Robert Jorin, team leader of the baking and pastry program at The Culinary Institute of America's Greystone campus, knows the importance of understanding basic technique even when buying a purchased dough. "If [operators are] using a purchased dough, they still need to understand how long they need to proof the dough," he says.

French Lessons

Puff pastry figures frequently in classic European dishes, but some operators are giving these classics modern twists:

Beef Wellington
Classic: Beef filet coated in pâté or duxelles, wrapped in puff pastry, and baked.
Modern: Brennan's of Houston, Houston. Veal "Wellington": Veal tenderloin on a pastry disk with pan-seared foie gras and wild-mushroom ragoût (shown)

Napoleon/Mille-Feuille
Classic: Dessert comprising layers of puff pastry and pastry cream, glazed with icing or dusted with powdered sugar
Modern: Sona, Los Angeles. Citrus-Cured King Salmon Mille-Feuille: with fennel and crème fraîche

Tarte Tatin
Classic: A caramelized upside-down apple tart
Modern: Daniel Boulud Brasserie, New York City. Tomato Tatin: with goat cheese, arugula, and basil pistou

Vol-au-Vent
Classic: Lidded puff-pastry shell traditionally filled with a creamy mixture of protein or vegetables
Modern: Bacar, San Francisco. Salt Cod Vol-au-vent: with heirloom tomatoes and tarragon butter.
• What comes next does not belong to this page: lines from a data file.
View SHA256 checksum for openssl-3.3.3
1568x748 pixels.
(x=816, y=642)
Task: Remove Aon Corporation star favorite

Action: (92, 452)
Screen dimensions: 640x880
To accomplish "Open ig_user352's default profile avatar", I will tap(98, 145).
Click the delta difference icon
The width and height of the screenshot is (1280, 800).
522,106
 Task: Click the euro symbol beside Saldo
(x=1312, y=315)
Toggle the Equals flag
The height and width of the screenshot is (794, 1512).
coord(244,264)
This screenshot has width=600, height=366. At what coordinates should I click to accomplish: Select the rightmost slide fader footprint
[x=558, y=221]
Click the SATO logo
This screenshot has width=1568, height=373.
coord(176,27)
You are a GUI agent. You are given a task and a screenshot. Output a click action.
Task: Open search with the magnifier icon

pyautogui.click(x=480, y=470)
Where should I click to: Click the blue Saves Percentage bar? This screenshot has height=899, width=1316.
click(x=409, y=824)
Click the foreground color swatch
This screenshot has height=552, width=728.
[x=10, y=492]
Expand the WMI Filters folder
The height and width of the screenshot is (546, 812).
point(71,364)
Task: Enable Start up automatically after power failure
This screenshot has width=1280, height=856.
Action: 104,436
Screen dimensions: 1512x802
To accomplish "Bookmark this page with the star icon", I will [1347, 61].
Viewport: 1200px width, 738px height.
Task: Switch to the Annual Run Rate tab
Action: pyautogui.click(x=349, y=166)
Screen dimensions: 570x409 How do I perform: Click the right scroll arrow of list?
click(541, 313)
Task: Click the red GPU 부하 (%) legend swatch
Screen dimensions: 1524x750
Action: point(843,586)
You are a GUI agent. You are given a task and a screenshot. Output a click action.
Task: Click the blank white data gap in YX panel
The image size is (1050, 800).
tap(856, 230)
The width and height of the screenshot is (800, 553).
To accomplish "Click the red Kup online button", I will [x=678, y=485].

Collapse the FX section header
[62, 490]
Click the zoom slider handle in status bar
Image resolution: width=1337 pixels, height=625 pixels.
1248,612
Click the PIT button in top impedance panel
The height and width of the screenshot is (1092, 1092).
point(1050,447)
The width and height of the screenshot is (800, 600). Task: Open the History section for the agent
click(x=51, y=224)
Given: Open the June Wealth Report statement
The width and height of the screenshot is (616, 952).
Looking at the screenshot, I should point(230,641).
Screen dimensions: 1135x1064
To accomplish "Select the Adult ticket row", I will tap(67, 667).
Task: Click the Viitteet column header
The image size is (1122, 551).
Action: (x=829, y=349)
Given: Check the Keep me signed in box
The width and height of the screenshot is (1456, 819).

The Pleasures of Pâte à Choux

While making phyllo requires considerable skill and access to a lot of table space, and preparing puff pastry requires temperature-controlled work spaces and, preferably, a sheeter, there are versatile pastry bases that are perfectly suited for savory kitchens.

Pate a choux is one of them. At Cafe Pyrenees in Libertyville, Ill., Chef-owner Jean-Marc Loustaunau uses it both for dessert preparations such as profiteroles and for savory appetisers such as gougères.

Says Loustaunau: "Sometimes, you need to be a little more rounded as a chef. You need to know some pastry."